We have included this information in procedure section of methods as we agree that
this is important information.
• Description of scales/instruments: this was well done and a nice overview.
*thank you.
Results
• I was a little bit confused about what was done concerning the factor analysis.
The authors say that they did a confirmatory factor analysis and report corresponding
fit indices. This is fine and nice (I am strongly in favor of a confirmatory approach):
I would however suggest reporting all the fit indices first and then discussing them
all in one instead of their piece-meal approach discussing each fit index separately
(MINOR). It seems that all point to a similar conclusion thus a more succinct interpretation
is ok (but see next bullet point). However, they also mention using PROMAX as a rotation
method, as well as Bartlett’s test, etc. All of these things are typically used /
more common in EFA contexts which is however not reported (no factor loadings etc.).
I have not used AMOS in years, but I find it strange that those indices would be shown
in an AMOS output or AMOS uses a promax method in a confirmatory (maximum likelihood?)
factor analysis. I have never seen these indices in confirmatory factor analyses (reported
in papers as well as in output obtained by R (lavaan) or MPLUS). Is it perhaps a leftover
from an exploratory factor analysis or some strange hybrid version that was later
dropped from the paper? I would suggest that the paper will be fine if you focus completely
on the CFA and drop everything related to the EFA. The EFA does not add anything if
there is already enough data and previous papers showing a given factorial structure.
So drop the EFA – keep the CFA.
*the paragraph that presents the fitness of the model has been reorganized to report
all the fit indicised and then discussing them. We agree that this now reads better
and more clearly, thank you.
* we believe that the focus is on the CFA only and the output from the performed CFA
through AMOS v.26 that provides standardized factor loadings, regression weights,
intercepts, correlations, covariances, effects, pairwise parameter comparisons and
model fit.

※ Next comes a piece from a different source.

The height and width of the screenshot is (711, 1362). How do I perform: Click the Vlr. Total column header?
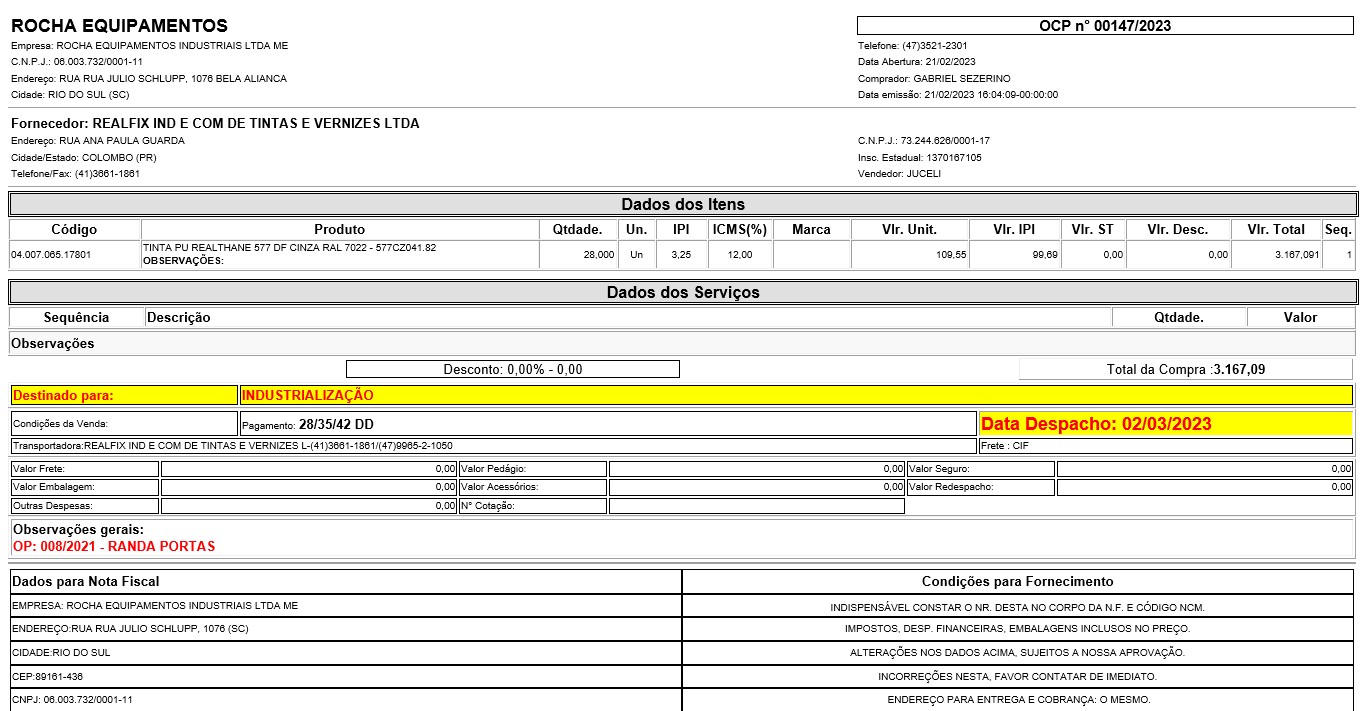click(x=1275, y=229)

We are happy to provide the AMOS output file if this is something you would
like to see?
*We can confirm we used a maximum likelihood method of factor extraction and have
inserted this info in the results section for clarity (p.11).

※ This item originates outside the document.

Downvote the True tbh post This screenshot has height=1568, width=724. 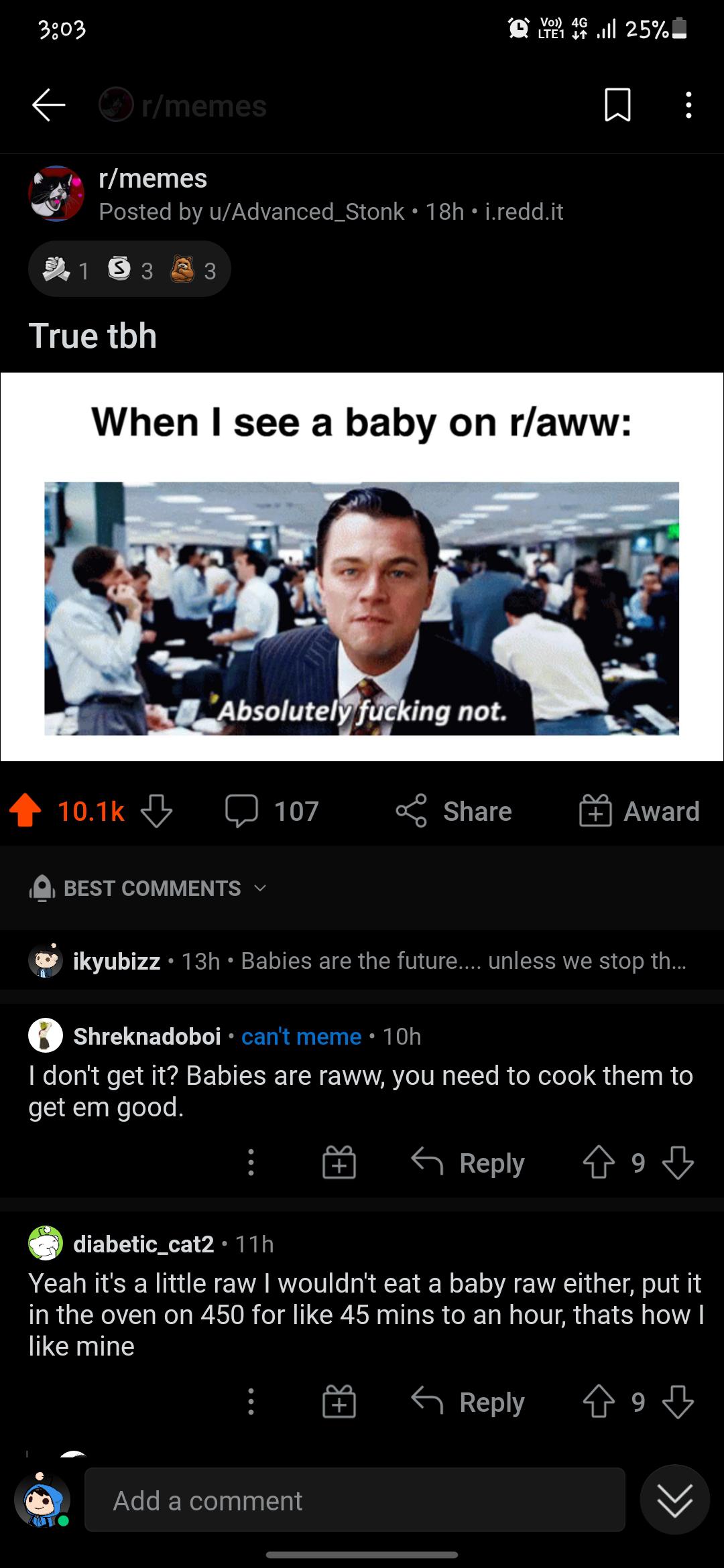156,811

*Text relating the EFA has been removed to keep the focus on the CFA as recommended.
• However, as you later-on argue that you prefer to use a composite score instead
of the two factors, I would recommend extending the CFA approach: 1) include a CFA
model with a single factor and 2) a bifactor model with the 2 specific factors and
the overall /general ‘g-factor’ that you are arguing for later in the paper. Compare
these 3 models (1 factor, 2 factors, bifactor model) using fit indices and change
of CHI² etc. Without having seen your data and only based on the correlations and
fit indices: I would expect that the bifactor model will probably have the best fit:
this is then a great argument for using the composite score and arguing for a general
factor.
*As suspected by the reviewer, a bifactor model was displayed the best fit indices
(χ2=229.302, TLI = .885, RMSEA = .072, AIC= 30377.094), compared the 1-factor (χ2=657.997,
TLI = .767, RMSEA = .104, AIC= 32904.413), and the 2-factor solution (χ2=657.997,
TLI = .862, RMSEA = .079, AIC= 30528.795). We have incorporated these comparisons
in the text to support the argument for a general factor and have added the 1-factor
and bifactor coefficients to table 3.
• Additionally, you may also decide to use the better-suited omega as an estimate
for internal consistency instead of Cronbach alpha which has received so much criticism
in the last years (rightly so). If you have any problems doing this analysis in SPSS/AMOS
(I am not sure if this is possible there – I have not used them for quite some time),
you may opt to use JAMOVI as an open-source program with a graphical user interface.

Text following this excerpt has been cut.